West Virginia quarterback Geno Smith is the name on everyone’s lips right now for the 2012 Heisman Trophy. He isn’t much of a runner, but Smith has thrown for nearly 2,000 yards and 24 touchdowns in just five games this season, which was good enough to earn him all 35 first-place votes in the USA Today survey.
Smith has thrown for nearly 1,000 yards in victories over Baylor and Texas the last two weeks, and he seems to be running away with the award at the moment. In the end, Miller is probably going to be hurt by the fact Ohio State cannot play in a bowl game, but not everyone believes that should factor in to the Heisman Trophy conversation.
“If he is the best player in college football, he should be recognized as such,” says Scott Ferrell of the Shreveport (La.) Times.
“Besides, he wasn't what got Ohio State on probation.”
Neither was Urban Meyer, who has coached this team to as many wins (6) half way through the season as the Buckeyes had all of last year. His quarterback is on pace to break a number of Ohio State’s single-season records for a quarterback, but Meyer believes it’s too early to start projecting what his numbers will look like after another six games.
“I don't think Braxton's a Heisman candidate right now,” Meyer said Monday.
“I think he's certainly fun to watch. He's got the ability. But then again, I don't know who is. We're only halfway through the season. In about two or three games I think you can start talking about that.”
After six games, Miller is on pace to throw for over 2,100 yards and 18 touchdowns this season. He has thrown only three interceptions and has a quarterback rating for 145.0. His best work has been done on the ground, where he’s on pace to rush for 1,526 yards and 16 touchdowns as a sophomore.
“I'm not talking to Braxton about it,” Meyer added.
“We're trying to win some games, so... I think at the right time, he will be a candidate if he continues to play very well.”
Moment of Weakness
Photo by Jim Davidson
While one of Meyer’s quarterbacks was making headlines for the right reasons, another was in the news for some questionable decision-making last week. Freshman quarterback Cardale Jones took to Twitter to vent some of his frustrations about having to attend class when he would rather be focusing on football.
“Yeah, we're getting ready to play a big time game in a great stadium and I get a bunch of text messages and phone calls about did you hear,” Meyer said shaking his head.
“So we suspended him immediately for the game.”
Jones, who is the No. 3 quarterback on the depth chart behind Miller and Kenny Guiton, did not dress for the Nebraska game Saturday night after posting on his personal Twitter account that going to class was pointless for student-athletes.
“Why should we have to go to class if we came here to play FOOTBALL, we ain't come to play SCHOOL classes are POINTLESS,” he wrote.
That did not sit well with his new head coach, but it certainly wasn’t enough to land him more than a one-game suspension.
“Very ignorant comment, but that's a 19 year old making an ignorant comment, which makes him 1 of 460 million,” Meyer said Monday.
“So we're moving on.
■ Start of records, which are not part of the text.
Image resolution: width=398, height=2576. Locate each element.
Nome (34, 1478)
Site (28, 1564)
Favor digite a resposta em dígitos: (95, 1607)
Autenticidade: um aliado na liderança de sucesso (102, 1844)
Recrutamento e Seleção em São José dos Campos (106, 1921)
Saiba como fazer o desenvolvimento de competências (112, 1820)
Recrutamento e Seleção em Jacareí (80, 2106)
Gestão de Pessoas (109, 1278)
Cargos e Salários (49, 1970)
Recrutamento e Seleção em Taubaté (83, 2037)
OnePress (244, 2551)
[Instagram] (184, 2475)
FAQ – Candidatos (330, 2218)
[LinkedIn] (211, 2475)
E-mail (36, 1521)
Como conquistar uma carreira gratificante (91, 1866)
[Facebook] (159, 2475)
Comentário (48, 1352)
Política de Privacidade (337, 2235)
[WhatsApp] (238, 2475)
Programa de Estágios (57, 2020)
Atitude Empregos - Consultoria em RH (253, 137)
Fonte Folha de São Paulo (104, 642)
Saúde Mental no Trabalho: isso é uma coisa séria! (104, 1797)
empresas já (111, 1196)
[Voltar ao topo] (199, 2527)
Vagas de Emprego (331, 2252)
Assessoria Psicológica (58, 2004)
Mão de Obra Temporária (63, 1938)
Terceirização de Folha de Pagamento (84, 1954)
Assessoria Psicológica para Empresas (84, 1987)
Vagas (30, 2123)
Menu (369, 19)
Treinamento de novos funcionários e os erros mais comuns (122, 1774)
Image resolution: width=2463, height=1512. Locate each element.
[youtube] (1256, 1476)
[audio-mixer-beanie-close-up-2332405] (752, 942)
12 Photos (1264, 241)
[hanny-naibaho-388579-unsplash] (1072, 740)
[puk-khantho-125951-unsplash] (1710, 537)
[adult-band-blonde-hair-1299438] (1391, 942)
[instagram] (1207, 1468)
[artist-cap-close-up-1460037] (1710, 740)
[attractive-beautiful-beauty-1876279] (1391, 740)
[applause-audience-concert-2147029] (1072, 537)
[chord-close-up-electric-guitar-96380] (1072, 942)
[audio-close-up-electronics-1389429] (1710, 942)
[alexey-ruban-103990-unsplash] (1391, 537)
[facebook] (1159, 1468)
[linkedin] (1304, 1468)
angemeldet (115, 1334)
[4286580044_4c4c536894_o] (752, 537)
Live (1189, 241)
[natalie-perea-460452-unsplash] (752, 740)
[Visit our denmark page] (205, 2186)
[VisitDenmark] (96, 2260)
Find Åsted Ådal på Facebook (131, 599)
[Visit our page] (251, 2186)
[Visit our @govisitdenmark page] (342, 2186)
I've moved on already. We've had a good chat. He's very apologetic. He does go to class, in case people want to check, and he's actually a hell of a kid, a heck of a kid, excuse me. It kind of surprised me.”
In other words, it was an 18 or 19 year old kid who had a moment of weakness or lapse of judgment in a modern world where every fleeting thought or feeling can be expressed publically.
“Yeah. I've been there,” Meyer said of Jones being frazzled.
“Have you been there? Yeah, probably be there again. Probably be there again.”
Meyer is certainly hoping Jones won’t be there again after sitting out one of the biggest games of the year for an ignorant comment on the Internet.